Unfortunately, Congress is poised to vote on H.R. 1, the "For the People Act," as early as next week, a bill which contains all of the above provisions and more. As the president of FreedomWorks, I work every day with grassroots conservatives who are opposed to these provisions. But recent polling of the general electorate shows that voters by and large are opposed as well — and by a substantial margin. How can people trust the system and embrace the Rockwell ideal if they are not on board with the changes Congress seeks to make?

The bill would, for example, prevent states from cleaning up their voter rolls less than six months ahead of an election.
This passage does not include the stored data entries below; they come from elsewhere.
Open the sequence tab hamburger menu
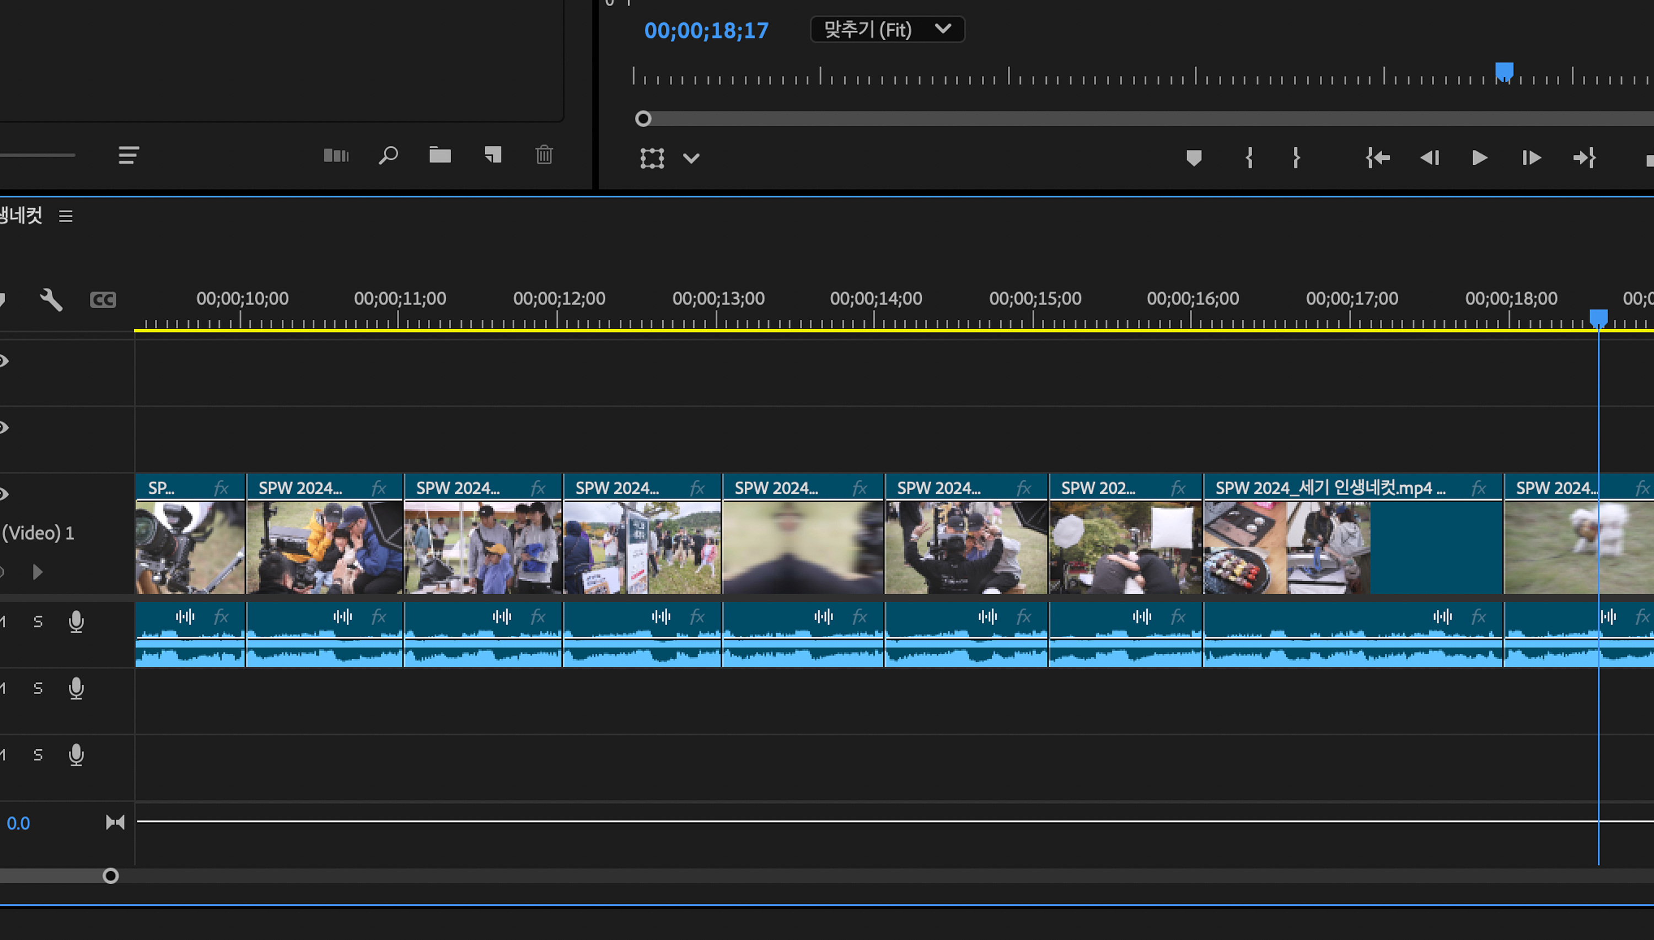The width and height of the screenshot is (1654, 940). [x=65, y=216]
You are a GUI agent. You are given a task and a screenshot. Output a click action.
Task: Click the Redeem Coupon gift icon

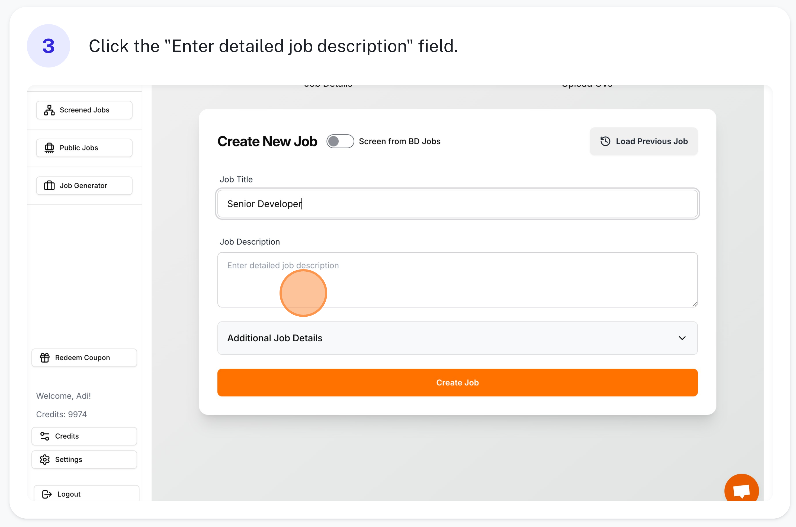45,358
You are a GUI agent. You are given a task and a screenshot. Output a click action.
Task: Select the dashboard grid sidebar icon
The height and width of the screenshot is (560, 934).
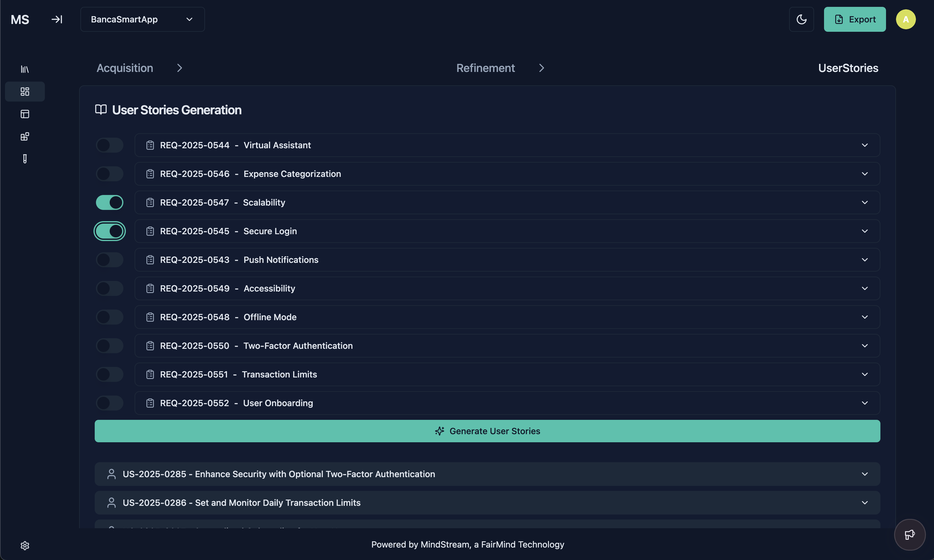tap(25, 92)
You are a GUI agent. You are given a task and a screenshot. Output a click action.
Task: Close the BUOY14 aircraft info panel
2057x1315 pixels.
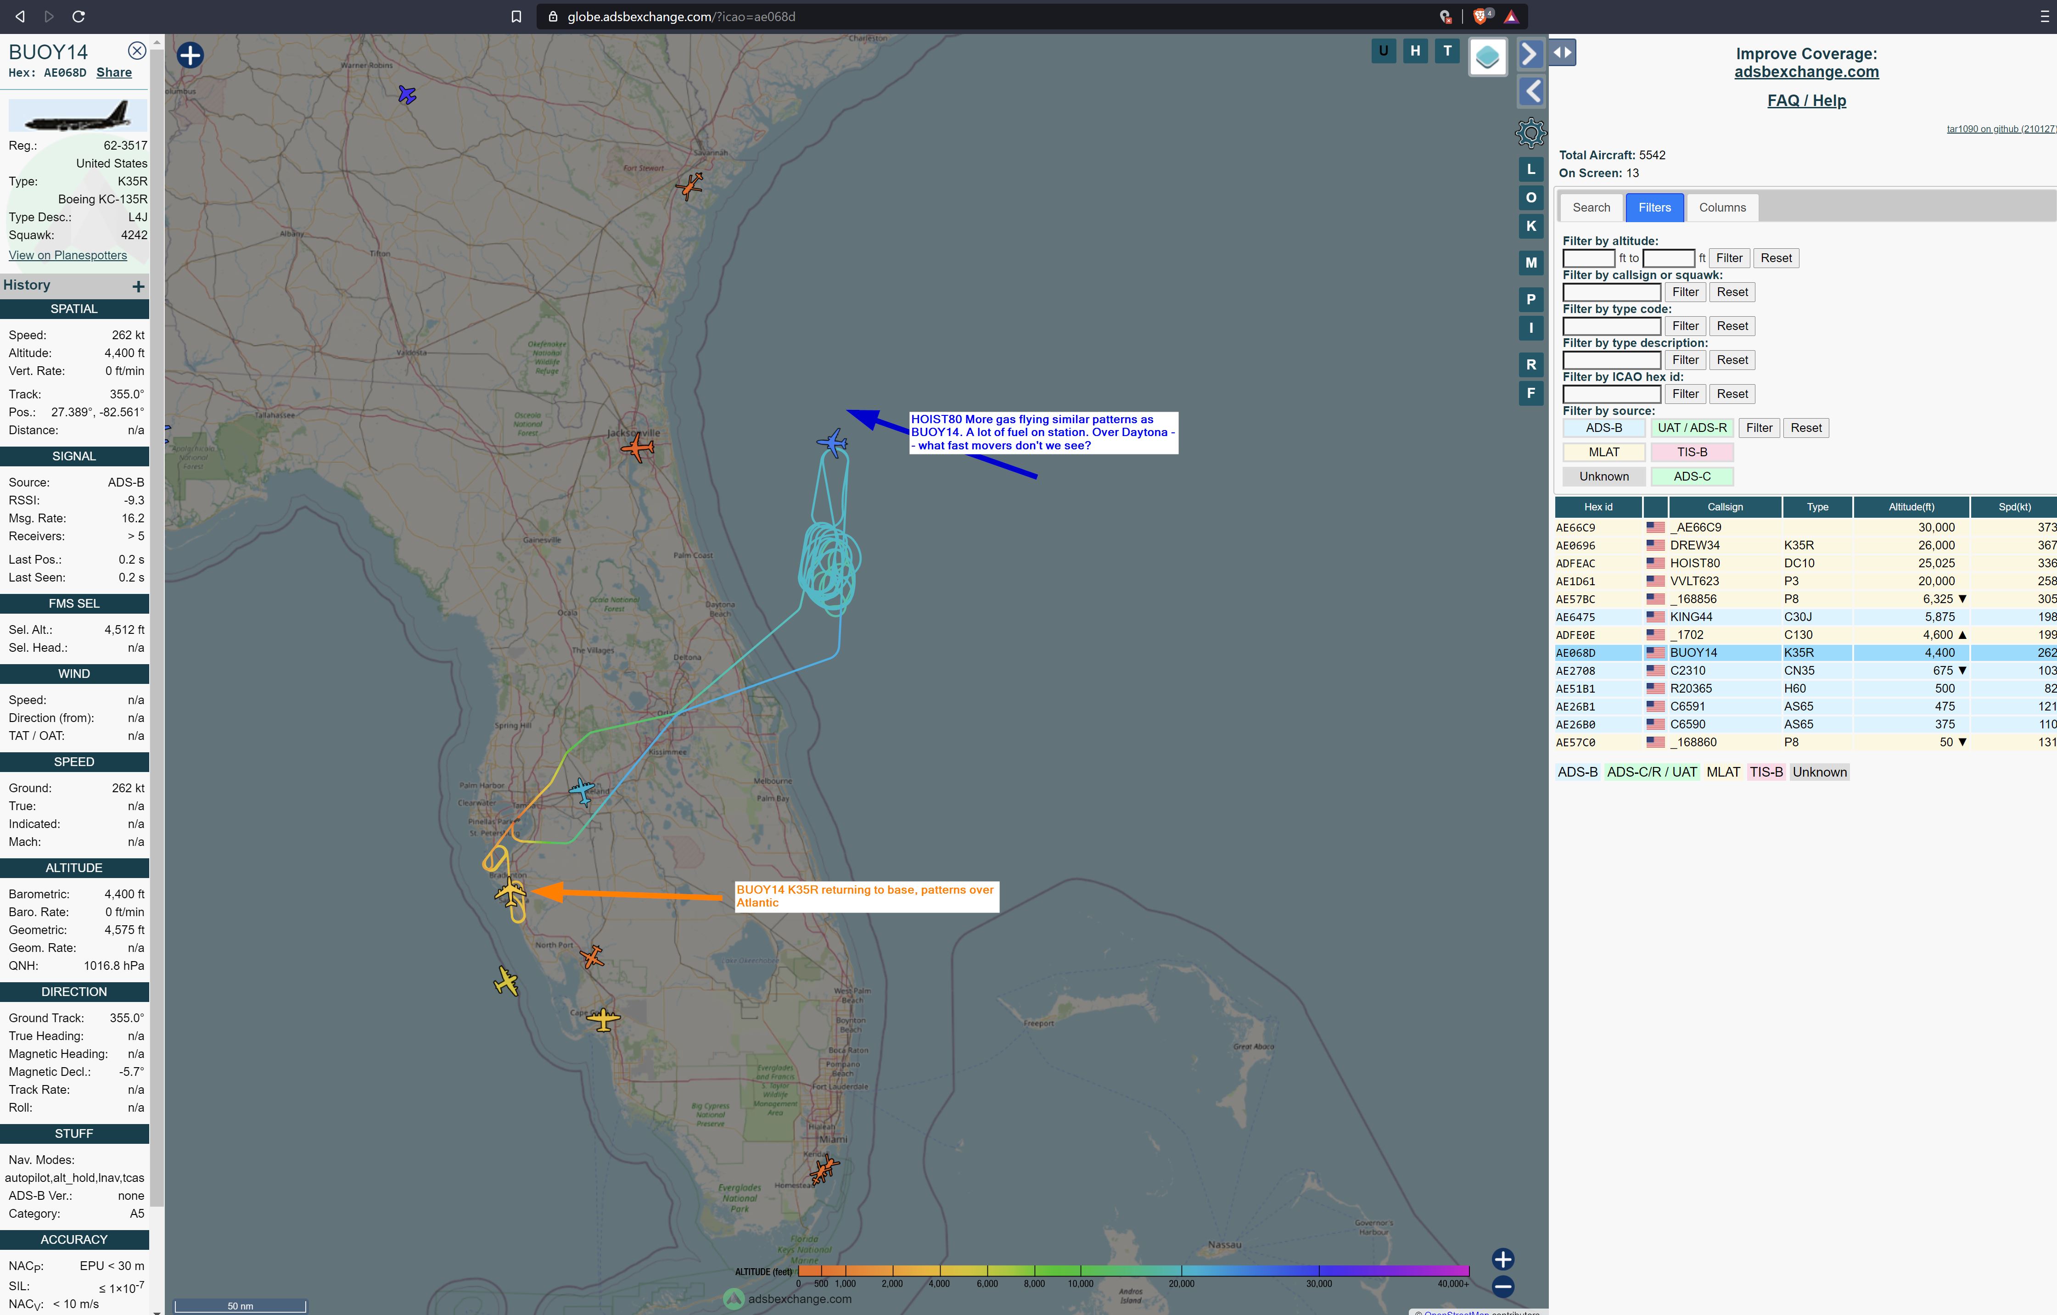click(137, 51)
This would mean that people who have either moved or died could not be removed from the list of eligible voters. Seventy-two percent of those surveyed oppose this provision, however, and want states to be able to clean up and remove ineligible voters from their lists. Sixty-five percent of voters polled oppose limiting the ability of states to determine if someone is registered elsewhere, yet the bill seeks to prevent states from doing so. Clean voter rolls are critical to ensuring that only legal votes are counted.
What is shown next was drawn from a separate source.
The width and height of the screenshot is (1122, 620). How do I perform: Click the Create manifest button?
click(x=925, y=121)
On the question of voter identification, 79% of people support requiring photo identification for voting. But of course, being counterintuitive to everything that people want out of their elections, the bill includes a provision to prevent states from checking identifications. Regarding prohibiting states from requiring proof of citizenship when registering to vote, 59% are opposed. The bill nevertheless prevents states from knowing whether those voting in their elections are even U.S. citizens.

Voters from both sides of the aisle clearly support the Rockwell ideal. Still, Congress is poised to enact legislation that would significantly undermine it. This bill not only weakens the ability of all 50 states to ensure election integrity, but it also contains provisions that the people simply do not support.

The 2020 election was closer than predicted. In fact, Republicans may have come within 90,000 votes of all levers of power in Washington. If elections are going to be this close for the foreseeable future, why shouldn’t we do everything possible to ensure that people can at least trust the process?

Congress should take note.

Adam Brandon is the president of FreedomWorks.